From the entries below, please output exactly the lines starting at the one containing "Click the green plus create button" and ending at the one containing "Click the atom", both included.
::::::::::
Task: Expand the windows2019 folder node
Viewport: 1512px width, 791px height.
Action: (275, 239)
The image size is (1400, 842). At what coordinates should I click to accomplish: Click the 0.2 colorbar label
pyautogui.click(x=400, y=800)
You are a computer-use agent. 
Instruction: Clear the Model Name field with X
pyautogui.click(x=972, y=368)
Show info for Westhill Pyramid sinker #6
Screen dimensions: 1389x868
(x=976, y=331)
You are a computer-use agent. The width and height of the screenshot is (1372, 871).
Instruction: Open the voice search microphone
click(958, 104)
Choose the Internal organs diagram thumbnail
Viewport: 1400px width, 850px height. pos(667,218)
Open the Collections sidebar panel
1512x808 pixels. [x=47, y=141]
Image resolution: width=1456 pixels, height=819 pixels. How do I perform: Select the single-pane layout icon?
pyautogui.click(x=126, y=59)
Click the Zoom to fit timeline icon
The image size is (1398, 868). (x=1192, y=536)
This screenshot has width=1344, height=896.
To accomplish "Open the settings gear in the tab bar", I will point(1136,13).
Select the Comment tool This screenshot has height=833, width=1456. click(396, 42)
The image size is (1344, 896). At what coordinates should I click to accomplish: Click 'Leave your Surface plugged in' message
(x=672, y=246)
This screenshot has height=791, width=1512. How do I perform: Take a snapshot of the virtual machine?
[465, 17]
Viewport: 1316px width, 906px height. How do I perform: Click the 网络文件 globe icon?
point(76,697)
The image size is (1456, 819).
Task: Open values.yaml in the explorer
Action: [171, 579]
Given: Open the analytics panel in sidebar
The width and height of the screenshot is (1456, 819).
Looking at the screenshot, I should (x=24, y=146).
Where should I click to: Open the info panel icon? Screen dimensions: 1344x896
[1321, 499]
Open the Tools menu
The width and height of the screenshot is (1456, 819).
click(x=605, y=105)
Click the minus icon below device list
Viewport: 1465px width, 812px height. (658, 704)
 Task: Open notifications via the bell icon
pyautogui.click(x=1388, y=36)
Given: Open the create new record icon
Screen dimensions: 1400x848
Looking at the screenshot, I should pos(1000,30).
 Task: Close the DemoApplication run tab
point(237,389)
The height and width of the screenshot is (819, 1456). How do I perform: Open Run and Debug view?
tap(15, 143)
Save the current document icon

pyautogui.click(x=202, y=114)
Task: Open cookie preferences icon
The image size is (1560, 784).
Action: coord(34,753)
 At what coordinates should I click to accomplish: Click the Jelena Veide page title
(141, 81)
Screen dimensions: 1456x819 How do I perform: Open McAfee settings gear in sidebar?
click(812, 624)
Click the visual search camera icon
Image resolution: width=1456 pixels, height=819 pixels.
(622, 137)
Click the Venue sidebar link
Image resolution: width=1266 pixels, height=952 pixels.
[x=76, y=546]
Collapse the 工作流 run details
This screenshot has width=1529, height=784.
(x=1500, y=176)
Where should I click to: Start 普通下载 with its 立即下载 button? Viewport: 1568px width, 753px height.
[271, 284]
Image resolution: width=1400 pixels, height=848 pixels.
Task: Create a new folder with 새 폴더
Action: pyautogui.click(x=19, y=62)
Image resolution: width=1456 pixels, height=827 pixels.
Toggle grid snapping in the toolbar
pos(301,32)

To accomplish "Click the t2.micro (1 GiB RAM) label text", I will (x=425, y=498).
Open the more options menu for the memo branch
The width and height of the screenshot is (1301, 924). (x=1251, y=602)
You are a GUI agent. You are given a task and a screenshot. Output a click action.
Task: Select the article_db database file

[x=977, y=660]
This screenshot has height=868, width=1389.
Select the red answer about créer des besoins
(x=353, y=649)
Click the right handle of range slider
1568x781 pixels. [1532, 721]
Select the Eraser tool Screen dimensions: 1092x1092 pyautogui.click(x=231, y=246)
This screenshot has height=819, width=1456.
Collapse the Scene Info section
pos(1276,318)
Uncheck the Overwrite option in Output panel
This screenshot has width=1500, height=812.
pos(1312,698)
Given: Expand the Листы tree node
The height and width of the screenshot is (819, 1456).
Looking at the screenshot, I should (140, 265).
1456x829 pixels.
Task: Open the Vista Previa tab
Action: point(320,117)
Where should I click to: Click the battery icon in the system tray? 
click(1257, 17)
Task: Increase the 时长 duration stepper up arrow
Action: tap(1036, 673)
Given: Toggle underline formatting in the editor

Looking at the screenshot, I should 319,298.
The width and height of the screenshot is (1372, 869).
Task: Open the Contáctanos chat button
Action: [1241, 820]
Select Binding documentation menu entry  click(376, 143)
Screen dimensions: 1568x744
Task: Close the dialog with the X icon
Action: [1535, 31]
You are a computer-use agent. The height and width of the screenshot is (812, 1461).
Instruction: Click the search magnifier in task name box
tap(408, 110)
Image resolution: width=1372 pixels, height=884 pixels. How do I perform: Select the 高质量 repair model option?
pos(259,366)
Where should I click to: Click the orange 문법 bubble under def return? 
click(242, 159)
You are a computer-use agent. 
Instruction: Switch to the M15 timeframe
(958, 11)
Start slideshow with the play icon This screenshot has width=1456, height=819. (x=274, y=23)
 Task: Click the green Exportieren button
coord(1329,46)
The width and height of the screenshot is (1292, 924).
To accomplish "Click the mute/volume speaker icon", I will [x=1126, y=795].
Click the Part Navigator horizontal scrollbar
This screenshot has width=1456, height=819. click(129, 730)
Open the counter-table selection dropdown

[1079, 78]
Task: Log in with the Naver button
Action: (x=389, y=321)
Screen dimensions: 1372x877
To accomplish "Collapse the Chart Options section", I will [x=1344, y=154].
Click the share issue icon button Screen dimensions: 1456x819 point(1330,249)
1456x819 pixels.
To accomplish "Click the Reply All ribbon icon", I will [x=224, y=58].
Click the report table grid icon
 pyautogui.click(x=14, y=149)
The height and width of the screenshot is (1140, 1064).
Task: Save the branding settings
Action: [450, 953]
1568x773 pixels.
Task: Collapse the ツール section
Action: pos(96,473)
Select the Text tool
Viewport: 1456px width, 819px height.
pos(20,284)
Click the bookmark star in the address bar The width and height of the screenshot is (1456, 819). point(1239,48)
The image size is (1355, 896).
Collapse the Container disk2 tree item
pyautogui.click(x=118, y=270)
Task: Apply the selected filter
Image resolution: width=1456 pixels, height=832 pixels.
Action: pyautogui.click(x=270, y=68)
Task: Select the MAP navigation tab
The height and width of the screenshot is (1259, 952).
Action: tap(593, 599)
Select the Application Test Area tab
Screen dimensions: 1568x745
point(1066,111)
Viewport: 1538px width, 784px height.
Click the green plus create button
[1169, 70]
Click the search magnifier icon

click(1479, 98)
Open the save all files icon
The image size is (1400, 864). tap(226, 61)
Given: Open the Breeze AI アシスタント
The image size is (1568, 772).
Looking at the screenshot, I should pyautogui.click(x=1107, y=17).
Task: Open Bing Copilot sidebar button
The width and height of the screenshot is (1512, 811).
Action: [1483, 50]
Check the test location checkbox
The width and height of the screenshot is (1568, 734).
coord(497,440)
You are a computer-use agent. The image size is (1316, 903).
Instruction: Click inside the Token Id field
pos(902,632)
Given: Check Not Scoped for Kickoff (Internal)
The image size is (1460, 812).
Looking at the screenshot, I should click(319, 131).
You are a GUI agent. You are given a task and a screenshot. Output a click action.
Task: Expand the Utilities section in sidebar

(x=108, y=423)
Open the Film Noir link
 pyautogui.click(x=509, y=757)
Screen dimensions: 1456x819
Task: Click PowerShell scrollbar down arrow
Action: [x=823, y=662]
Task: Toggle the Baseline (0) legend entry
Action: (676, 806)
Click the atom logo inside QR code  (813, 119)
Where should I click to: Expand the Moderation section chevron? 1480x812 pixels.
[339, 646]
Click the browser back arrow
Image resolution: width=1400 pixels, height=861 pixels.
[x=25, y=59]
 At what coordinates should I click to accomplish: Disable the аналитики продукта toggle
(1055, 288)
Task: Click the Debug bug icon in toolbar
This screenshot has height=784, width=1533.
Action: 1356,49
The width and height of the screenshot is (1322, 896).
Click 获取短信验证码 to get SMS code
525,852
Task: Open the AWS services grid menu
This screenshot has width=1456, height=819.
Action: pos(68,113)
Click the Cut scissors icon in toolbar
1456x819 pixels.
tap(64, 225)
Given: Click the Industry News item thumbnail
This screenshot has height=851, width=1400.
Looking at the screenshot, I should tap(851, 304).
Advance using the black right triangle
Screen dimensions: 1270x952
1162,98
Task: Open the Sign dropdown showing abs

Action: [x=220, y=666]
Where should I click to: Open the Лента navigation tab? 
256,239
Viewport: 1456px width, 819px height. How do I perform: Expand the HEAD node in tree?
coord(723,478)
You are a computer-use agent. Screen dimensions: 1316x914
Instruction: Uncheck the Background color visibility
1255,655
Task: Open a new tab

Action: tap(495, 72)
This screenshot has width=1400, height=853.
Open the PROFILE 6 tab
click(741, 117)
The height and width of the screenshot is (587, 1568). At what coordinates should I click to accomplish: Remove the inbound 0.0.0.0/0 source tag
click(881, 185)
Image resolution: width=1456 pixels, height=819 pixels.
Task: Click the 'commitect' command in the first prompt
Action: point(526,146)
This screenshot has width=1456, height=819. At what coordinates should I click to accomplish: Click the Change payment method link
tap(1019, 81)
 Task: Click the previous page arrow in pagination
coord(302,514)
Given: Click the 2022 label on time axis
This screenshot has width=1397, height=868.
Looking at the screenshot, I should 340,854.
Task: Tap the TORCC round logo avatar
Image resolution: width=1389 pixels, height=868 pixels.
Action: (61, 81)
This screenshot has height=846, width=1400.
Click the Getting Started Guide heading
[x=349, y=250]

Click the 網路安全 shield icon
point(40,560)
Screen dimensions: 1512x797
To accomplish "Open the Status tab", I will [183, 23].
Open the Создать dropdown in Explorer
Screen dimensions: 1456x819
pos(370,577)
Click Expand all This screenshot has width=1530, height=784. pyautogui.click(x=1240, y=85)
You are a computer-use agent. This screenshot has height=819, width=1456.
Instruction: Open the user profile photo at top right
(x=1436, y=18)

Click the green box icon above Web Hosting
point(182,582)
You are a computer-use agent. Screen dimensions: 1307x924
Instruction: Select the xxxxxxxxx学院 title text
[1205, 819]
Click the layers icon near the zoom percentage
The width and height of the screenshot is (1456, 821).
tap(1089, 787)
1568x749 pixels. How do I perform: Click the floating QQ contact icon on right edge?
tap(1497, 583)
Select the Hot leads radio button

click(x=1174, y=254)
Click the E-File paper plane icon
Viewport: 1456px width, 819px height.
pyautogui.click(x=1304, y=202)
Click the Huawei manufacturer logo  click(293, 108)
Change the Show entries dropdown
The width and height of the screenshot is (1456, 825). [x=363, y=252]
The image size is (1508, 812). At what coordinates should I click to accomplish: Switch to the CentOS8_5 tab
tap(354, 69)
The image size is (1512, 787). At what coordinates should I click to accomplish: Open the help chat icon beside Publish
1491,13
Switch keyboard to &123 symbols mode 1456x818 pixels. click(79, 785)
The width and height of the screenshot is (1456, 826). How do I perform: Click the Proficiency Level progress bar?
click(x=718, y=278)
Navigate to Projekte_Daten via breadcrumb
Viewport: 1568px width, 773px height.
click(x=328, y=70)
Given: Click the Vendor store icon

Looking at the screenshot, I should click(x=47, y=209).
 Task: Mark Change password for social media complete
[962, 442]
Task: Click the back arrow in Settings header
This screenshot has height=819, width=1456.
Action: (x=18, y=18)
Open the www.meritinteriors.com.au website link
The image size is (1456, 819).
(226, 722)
::::::::::
*EXERCISE RESPONSE*:
Click the green plus create button
[1169, 70]
Click the search magnifier icon

click(1479, 98)
Open the save all files icon
The image size is (1400, 864). tap(226, 61)
Given: Open the Breeze AI アシスタント
The image size is (1568, 772).
Looking at the screenshot, I should pyautogui.click(x=1107, y=17).
Task: Open Bing Copilot sidebar button
The width and height of the screenshot is (1512, 811).
Action: [1483, 50]
Check the test location checkbox
The width and height of the screenshot is (1568, 734).
coord(497,440)
You are a computer-use agent. The image size is (1316, 903).
Instruction: Click inside the Token Id field
pos(902,632)
Given: Check Not Scoped for Kickoff (Internal)
The image size is (1460, 812).
Looking at the screenshot, I should click(319, 131).
You are a GUI agent. You are given a task and a screenshot. Output a click action.
Task: Expand the Utilities section in sidebar

(x=108, y=423)
Open the Film Noir link
 pyautogui.click(x=509, y=757)
Screen dimensions: 1456x819
Task: Click PowerShell scrollbar down arrow
Action: [x=823, y=662]
Task: Toggle the Baseline (0) legend entry
Action: (676, 806)
Click the atom logo inside QR code  (813, 119)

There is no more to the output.